Copy the records from the line containing "coordinates (789, 536)." through the line containing "at (844, 116).", replacing "Describe" with "Name" and changing nothing else. Give only those lines.

<<<<

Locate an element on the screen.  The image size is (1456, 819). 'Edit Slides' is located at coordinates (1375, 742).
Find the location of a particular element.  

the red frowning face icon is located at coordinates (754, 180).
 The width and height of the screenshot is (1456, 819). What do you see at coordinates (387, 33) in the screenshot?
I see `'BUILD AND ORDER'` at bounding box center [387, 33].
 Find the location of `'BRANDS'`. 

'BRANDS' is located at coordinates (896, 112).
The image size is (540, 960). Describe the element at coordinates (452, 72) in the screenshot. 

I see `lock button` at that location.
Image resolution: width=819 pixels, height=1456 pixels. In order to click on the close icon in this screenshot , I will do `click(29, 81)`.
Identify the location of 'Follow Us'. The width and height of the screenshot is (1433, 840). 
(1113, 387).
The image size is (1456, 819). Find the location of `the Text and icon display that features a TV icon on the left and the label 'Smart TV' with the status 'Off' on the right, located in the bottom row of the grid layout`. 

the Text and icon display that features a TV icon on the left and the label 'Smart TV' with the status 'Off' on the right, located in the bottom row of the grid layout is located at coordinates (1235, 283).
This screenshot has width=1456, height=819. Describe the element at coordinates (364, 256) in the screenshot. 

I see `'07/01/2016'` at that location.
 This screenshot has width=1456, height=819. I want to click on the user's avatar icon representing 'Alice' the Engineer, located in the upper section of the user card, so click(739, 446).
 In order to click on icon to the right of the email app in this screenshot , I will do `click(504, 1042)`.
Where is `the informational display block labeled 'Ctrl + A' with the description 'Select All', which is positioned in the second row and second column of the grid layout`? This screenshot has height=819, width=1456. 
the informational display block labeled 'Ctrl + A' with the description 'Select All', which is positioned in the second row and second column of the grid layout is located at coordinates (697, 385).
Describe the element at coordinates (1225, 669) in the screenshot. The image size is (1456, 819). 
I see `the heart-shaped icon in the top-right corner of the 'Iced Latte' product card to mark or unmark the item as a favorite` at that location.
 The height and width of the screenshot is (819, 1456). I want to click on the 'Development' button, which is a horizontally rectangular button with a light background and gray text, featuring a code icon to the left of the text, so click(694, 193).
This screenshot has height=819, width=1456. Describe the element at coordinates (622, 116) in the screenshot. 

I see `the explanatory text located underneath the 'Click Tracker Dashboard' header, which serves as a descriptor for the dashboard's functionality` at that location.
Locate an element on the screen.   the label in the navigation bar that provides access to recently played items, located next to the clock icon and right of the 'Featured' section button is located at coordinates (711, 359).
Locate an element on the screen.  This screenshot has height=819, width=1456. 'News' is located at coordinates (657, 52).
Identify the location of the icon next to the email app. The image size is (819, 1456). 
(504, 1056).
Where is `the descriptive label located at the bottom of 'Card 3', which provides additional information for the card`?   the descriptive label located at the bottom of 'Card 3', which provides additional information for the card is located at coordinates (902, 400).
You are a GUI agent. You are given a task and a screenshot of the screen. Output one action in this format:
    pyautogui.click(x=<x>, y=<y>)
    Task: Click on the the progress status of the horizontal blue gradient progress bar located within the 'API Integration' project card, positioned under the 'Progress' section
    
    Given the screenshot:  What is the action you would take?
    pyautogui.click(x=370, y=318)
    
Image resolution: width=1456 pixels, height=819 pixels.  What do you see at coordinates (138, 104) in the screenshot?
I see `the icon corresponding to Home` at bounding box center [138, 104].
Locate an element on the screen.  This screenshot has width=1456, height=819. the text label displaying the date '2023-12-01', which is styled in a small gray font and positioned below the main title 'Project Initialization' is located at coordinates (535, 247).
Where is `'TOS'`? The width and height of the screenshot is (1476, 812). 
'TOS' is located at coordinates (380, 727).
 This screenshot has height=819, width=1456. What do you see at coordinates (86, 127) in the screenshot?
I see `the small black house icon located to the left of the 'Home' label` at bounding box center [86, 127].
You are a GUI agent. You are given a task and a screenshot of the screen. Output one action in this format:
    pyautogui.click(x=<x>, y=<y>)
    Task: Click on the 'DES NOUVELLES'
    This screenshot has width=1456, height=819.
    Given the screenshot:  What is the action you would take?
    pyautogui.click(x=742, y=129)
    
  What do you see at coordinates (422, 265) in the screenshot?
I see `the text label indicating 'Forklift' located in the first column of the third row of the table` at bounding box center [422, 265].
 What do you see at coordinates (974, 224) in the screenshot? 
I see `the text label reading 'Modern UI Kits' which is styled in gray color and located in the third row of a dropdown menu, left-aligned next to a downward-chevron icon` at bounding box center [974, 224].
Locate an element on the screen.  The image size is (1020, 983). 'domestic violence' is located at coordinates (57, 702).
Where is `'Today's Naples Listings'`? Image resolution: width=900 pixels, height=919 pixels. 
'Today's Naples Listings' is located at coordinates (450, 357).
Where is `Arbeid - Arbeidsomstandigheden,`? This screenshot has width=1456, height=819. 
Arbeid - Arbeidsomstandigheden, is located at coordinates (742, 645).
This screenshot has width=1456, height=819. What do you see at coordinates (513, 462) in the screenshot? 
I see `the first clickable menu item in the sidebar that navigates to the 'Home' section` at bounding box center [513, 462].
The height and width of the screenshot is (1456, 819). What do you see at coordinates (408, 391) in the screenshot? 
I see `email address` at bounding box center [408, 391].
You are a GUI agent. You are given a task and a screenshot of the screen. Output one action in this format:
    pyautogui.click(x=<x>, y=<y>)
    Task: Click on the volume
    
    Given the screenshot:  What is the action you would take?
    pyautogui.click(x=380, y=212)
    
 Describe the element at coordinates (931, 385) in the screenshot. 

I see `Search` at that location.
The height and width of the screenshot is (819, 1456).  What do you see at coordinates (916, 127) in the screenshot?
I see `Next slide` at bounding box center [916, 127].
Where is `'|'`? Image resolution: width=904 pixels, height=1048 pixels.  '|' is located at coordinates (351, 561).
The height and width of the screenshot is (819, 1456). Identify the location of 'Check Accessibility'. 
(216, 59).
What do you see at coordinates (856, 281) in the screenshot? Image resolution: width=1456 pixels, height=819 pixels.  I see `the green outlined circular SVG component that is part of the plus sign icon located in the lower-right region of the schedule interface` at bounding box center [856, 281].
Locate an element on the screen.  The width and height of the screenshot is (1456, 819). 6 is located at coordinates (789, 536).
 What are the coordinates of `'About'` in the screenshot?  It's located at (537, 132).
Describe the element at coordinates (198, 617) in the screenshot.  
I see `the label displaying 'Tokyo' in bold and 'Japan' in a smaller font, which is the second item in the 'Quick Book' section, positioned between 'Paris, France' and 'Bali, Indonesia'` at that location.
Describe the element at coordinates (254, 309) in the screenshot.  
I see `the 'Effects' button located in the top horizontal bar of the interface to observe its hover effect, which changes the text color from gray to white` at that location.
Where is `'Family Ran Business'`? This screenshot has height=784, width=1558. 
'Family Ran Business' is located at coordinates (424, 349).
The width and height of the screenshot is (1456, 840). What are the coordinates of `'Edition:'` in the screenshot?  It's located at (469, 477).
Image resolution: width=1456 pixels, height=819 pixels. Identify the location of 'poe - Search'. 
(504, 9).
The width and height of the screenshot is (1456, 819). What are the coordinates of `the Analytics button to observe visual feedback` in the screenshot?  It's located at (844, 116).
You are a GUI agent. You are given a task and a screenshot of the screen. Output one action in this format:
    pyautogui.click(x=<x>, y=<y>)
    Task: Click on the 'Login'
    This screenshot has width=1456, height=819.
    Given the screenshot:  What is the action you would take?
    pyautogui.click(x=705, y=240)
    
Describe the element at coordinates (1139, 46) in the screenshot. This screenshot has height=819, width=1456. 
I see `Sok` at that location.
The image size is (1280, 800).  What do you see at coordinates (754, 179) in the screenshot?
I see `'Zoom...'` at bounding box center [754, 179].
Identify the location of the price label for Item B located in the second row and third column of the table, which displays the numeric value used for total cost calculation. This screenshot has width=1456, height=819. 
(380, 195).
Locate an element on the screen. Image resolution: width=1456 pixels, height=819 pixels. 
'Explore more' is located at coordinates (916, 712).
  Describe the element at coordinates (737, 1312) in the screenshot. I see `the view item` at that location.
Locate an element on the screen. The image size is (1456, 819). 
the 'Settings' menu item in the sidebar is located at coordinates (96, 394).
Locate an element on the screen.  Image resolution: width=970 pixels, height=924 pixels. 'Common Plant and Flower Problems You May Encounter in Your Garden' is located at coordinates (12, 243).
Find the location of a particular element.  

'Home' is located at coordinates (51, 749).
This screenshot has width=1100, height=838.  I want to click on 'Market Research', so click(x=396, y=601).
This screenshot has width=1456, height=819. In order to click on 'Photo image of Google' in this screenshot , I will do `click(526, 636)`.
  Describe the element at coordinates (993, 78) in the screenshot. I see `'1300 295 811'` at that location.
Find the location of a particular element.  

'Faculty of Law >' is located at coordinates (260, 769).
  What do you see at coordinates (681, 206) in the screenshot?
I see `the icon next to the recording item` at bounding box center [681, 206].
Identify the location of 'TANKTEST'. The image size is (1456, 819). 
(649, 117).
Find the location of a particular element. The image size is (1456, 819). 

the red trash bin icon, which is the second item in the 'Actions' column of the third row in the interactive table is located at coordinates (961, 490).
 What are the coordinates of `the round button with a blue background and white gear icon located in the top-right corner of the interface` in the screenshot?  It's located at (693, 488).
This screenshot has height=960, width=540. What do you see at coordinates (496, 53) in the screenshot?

>>>>

## Problem solution
Locate an element on the screen.  The width and height of the screenshot is (1456, 819). 6 is located at coordinates (789, 536).
 What are the coordinates of `'About'` in the screenshot?  It's located at (537, 132).
Name the element at coordinates (198, 617) in the screenshot.  
I see `the label displaying 'Tokyo' in bold and 'Japan' in a smaller font, which is the second item in the 'Quick Book' section, positioned between 'Paris, France' and 'Bali, Indonesia'` at that location.
Name the element at coordinates (254, 309) in the screenshot.  
I see `the 'Effects' button located in the top horizontal bar of the interface to observe its hover effect, which changes the text color from gray to white` at that location.
Where is `'Family Ran Business'`? This screenshot has height=784, width=1558. 
'Family Ran Business' is located at coordinates (424, 349).
The width and height of the screenshot is (1456, 840). What are the coordinates of `'Edition:'` in the screenshot?  It's located at (469, 477).
Image resolution: width=1456 pixels, height=819 pixels. Identify the location of 'poe - Search'. 
(504, 9).
The width and height of the screenshot is (1456, 819). What are the coordinates of `the Analytics button to observe visual feedback` in the screenshot?  It's located at (844, 116).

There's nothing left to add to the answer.